## The problem
Output the entries below word for word, stopping once the line containing "[1 billar de" is done, and omit each picture.
(Data listing Opens)
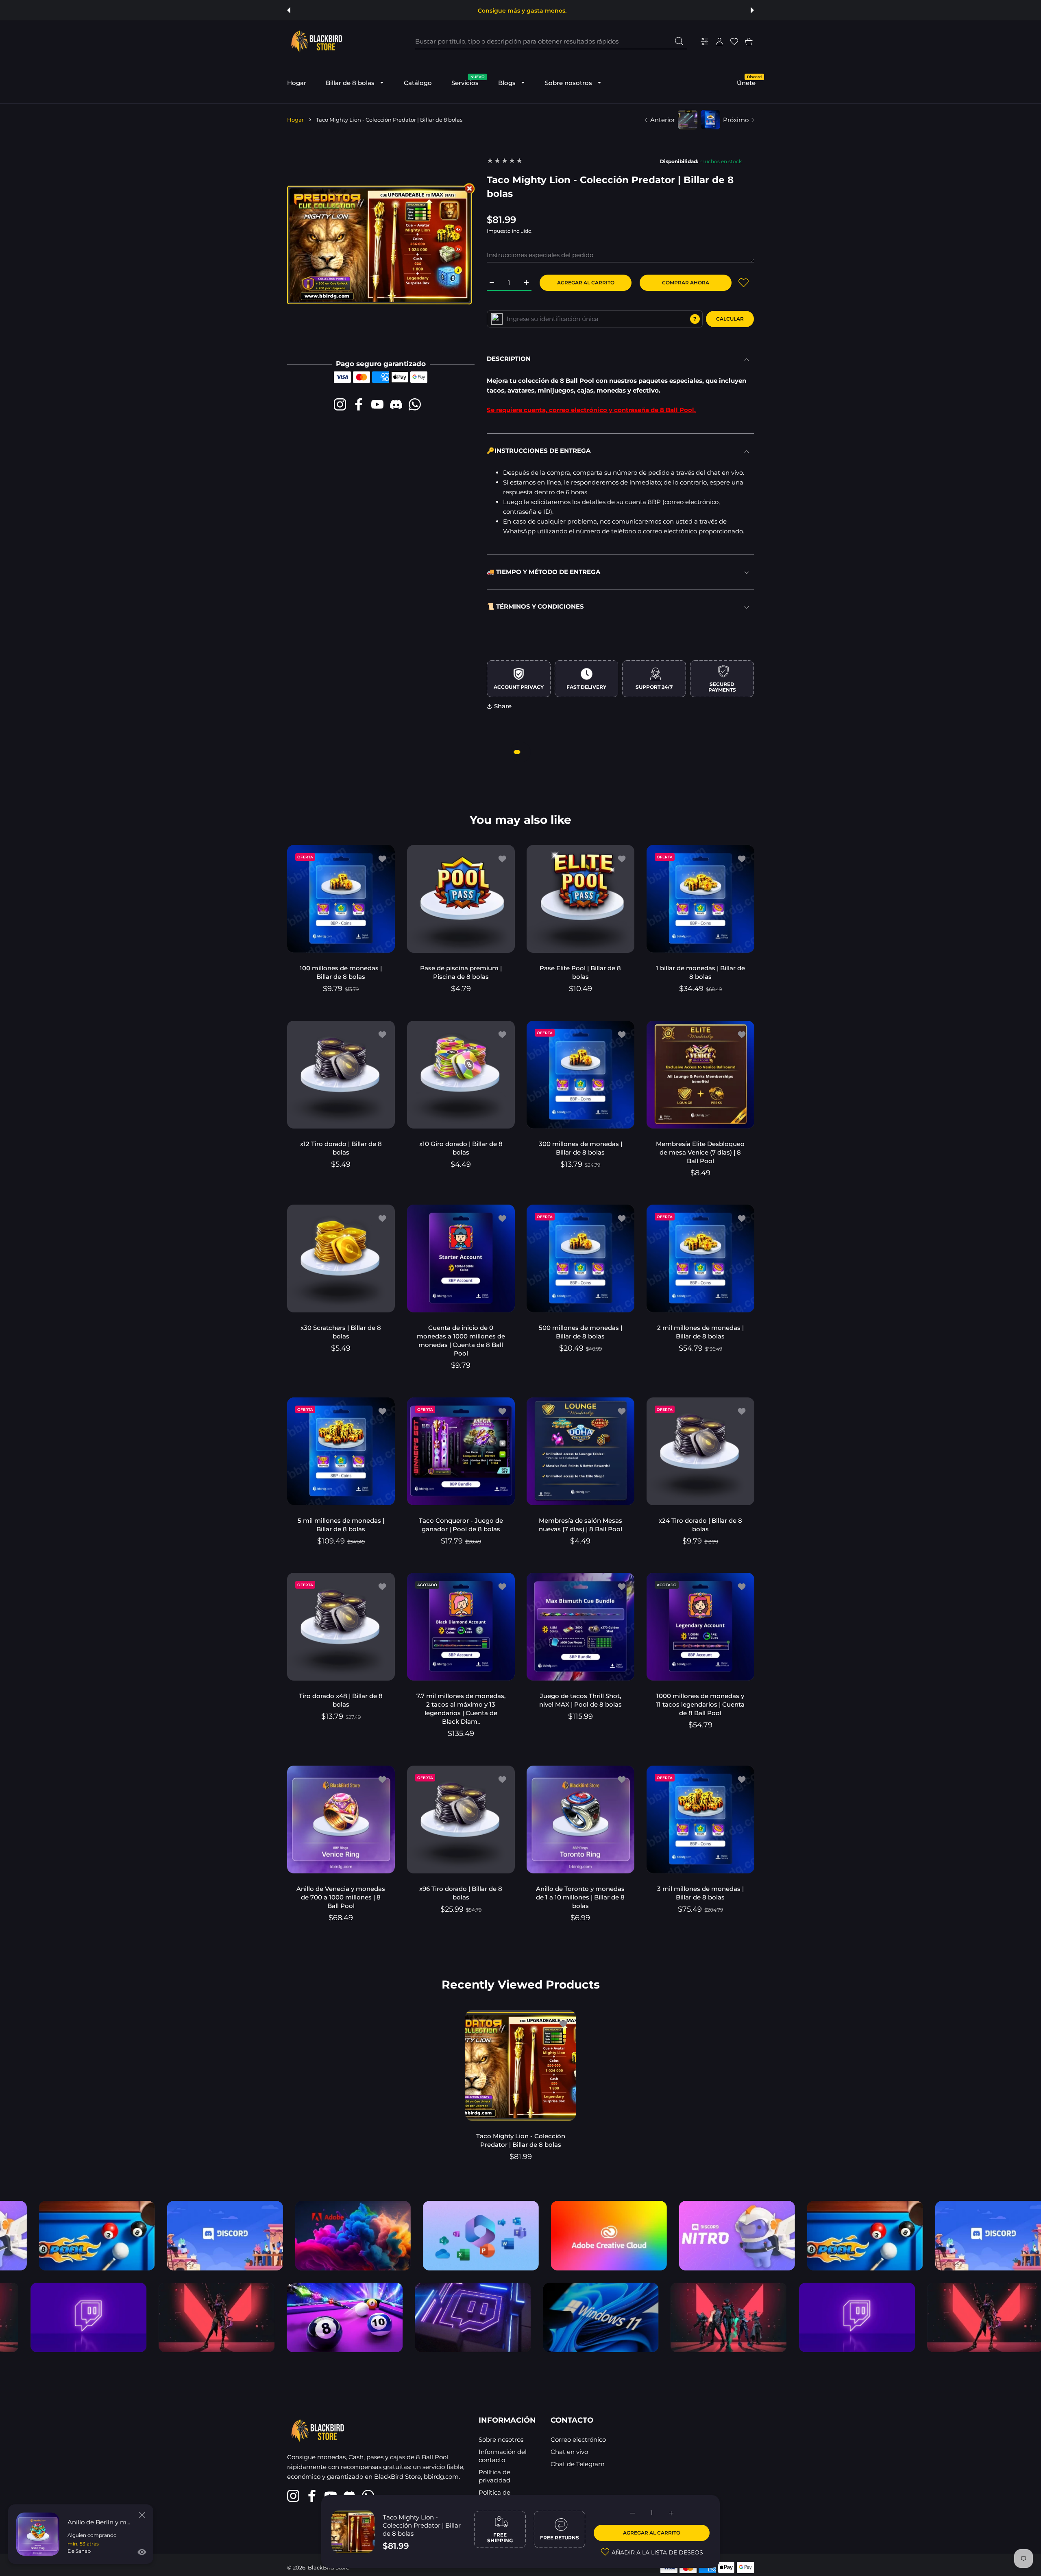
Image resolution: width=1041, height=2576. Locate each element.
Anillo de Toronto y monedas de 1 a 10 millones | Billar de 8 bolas (580, 1896)
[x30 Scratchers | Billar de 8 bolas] (341, 1258)
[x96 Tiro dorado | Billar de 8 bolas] (461, 1819)
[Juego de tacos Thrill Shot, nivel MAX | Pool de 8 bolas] (580, 1627)
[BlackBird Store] (315, 41)
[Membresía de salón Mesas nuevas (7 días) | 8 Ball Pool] (580, 1451)
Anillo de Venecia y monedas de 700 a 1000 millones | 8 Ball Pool (340, 1896)
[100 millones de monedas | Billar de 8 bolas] (341, 899)
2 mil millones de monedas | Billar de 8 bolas (700, 1332)
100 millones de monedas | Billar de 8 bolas (341, 972)
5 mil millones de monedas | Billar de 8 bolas (341, 1524)
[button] (288, 10)
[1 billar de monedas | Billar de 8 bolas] (700, 899)
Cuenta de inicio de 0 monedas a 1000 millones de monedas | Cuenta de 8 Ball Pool (460, 1340)
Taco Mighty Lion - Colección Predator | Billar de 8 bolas (422, 2525)
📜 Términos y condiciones (535, 606)
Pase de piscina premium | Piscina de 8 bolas (460, 972)
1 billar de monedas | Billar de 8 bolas (700, 972)
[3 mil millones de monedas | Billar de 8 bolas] (700, 1819)
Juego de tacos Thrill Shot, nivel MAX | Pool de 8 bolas (580, 1700)
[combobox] (551, 41)
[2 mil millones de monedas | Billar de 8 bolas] (700, 1258)
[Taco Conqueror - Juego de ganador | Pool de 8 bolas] (461, 1451)
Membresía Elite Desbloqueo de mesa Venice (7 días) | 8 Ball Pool (700, 1152)
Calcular (730, 319)
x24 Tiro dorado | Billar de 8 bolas (700, 1524)
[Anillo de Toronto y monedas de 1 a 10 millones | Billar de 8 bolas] (580, 1819)
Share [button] (503, 706)
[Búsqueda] (679, 41)
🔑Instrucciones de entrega (538, 450)
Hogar (295, 119)
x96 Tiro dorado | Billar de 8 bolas (460, 1892)
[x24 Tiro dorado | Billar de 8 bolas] (700, 1451)
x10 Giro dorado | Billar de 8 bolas (460, 1148)
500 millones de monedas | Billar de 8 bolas (580, 1332)
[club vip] (497, 319)
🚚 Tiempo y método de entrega (543, 572)
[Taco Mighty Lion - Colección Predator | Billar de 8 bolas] (520, 2065)
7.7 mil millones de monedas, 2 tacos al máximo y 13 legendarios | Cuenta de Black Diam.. (460, 1708)
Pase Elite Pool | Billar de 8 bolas (580, 972)
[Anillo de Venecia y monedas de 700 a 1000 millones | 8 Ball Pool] (341, 1819)
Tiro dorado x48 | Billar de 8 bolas (341, 1700)
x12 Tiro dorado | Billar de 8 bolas (341, 1148)
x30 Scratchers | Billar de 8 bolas (341, 1332)
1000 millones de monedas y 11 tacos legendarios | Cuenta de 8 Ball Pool (700, 1704)
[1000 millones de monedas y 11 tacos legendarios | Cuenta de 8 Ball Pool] (700, 1627)
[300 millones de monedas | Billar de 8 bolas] (580, 1075)
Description (509, 358)
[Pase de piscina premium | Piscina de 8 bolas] (461, 899)
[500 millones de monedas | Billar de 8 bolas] (580, 1258)
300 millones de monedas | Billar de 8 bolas (580, 1148)
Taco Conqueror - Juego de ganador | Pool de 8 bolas (460, 1524)
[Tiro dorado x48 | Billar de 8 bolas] (341, 1627)
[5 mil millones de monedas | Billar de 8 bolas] (341, 1451)
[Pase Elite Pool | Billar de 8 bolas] (580, 899)
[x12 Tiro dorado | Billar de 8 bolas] (341, 1075)
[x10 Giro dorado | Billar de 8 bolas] (461, 1075)
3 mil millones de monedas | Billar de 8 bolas (700, 1892)
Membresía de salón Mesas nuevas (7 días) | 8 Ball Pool (580, 1524)
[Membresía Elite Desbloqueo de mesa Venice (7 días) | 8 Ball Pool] (700, 1075)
(Data listing Closes)
## Answer box
Image resolution: width=1041, height=2576. Locate each element.
Anillo de Toronto y monedas de 1 a 10 millones | Billar de 8 bolas (580, 1896)
[x30 Scratchers | Billar de 8 bolas] (341, 1258)
[x96 Tiro dorado | Billar de 8 bolas] (461, 1819)
[Juego de tacos Thrill Shot, nivel MAX | Pool de 8 bolas] (580, 1627)
[BlackBird Store] (315, 41)
[Membresía de salón Mesas nuevas (7 días) | 8 Ball Pool] (580, 1451)
Anillo de Venecia y monedas de 700 a 1000 millones | 8 Ball Pool (340, 1896)
[100 millones de monedas | Billar de 8 bolas] (341, 899)
2 mil millones de monedas | Billar de 8 bolas (700, 1332)
100 millones de monedas | Billar de 8 bolas (341, 972)
5 mil millones de monedas | Billar de 8 bolas (341, 1524)
[button] (288, 10)
[1 billar de monedas | Billar de 8 bolas] (700, 899)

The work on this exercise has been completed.